• **Task to carry out**
Reproduce the part of the forum thread about the lost ticket that begins with the words "1. Pop up the" and ends after "(Oct 24, 2007)", swapping every "armrest" for "elbow rest".

• **Text extract**

::::::::::

# I just did something silly!



## white gtr 35 (May 2, 2009)

popped over to Goodwood and purchased a couple of FOS tickets for Sunday. Back in the car and stored them in the cup holder next to handbrake, closed the sliding shutter.
Got home and slid the shutter open..... only one ticket. The shutter slid the other ticket "down under" somewhere when i opened it up!!!

Ideas on a postcard please... and... where do you think the ticket is?

What a pratt!!


----------



## charles charlie (May 3, 2008)

2 options..

1. Pop up the rear cup holder part, in between the rear seats. You may be able to get your hand under the centre armrest.

2. Take apart the whole centre console including the side pieces. You'll then have access under the armrest part

PM me if you want the instructions to help get these parts apart...!


----------



## Zed Ed (Oct 24, 2007)

And the mystery of my missing fiver is solved.


----------



## infamous_t (Jul 9, 2007)

Zed Ed said:


> And the mystery of my missing fiver is solved.


:chuckle:


----------



## WoREoD (Apr 27, 2008)

Missing fiver! I'd have torn the car apart for that - its nearly half a lap of the 'Ring....


----------



## WoREoD (Apr 27, 2008)

Sorry - correction: its not a lap, the price is for cruising a public toll road...... must get my terminology right...


----------



## white gtr 35 (May 2, 2009)

Bugger the fiver.... the ticket cost 48 squid!!


----------



## wheely (Dec 4, 2008)

i had few things in mine,including the key and my tracker module.mate closed it shut:clap: then when we came to get out the GTR we couldnt open it something was jamming it from opening.so took ages trying to open it without damaging it .so my mate has strict orders DO NOT TOUCH !!


----------



## charles charlie (May 3, 2008)

::::::::::

• **Data records**

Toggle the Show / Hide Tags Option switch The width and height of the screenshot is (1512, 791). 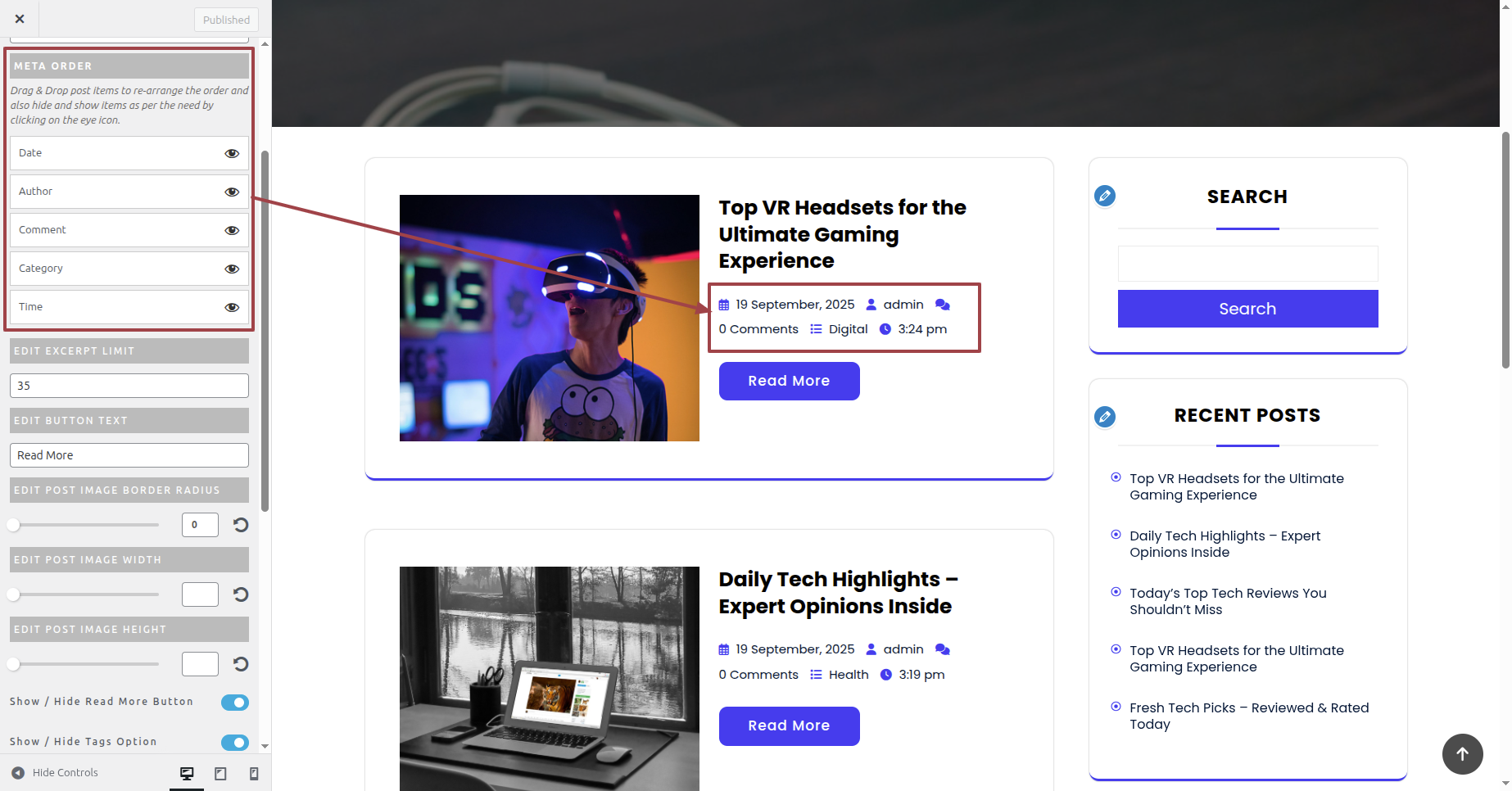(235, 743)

::::::::::

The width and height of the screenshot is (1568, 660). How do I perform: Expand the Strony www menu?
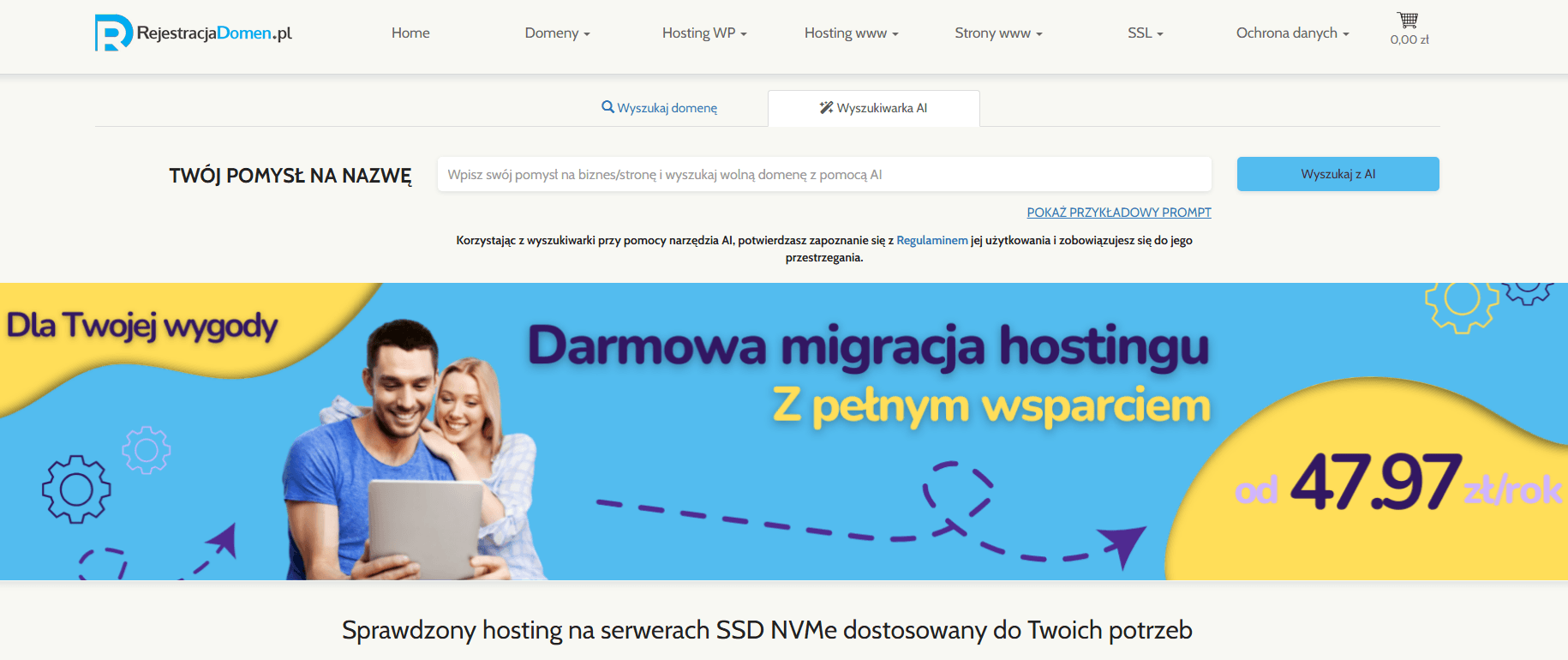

::::::::::

• **Correct output**
1. Pop up the rear cup holder part, in between the rear seats. You may be able to get your hand under the centre elbow rest.

2. Take apart the whole centre console including the side pieces. You'll then have access under the elbow rest part

PM me if you want the instructions to help get these parts apart...!


----------



## Zed Ed (Oct 24, 2007)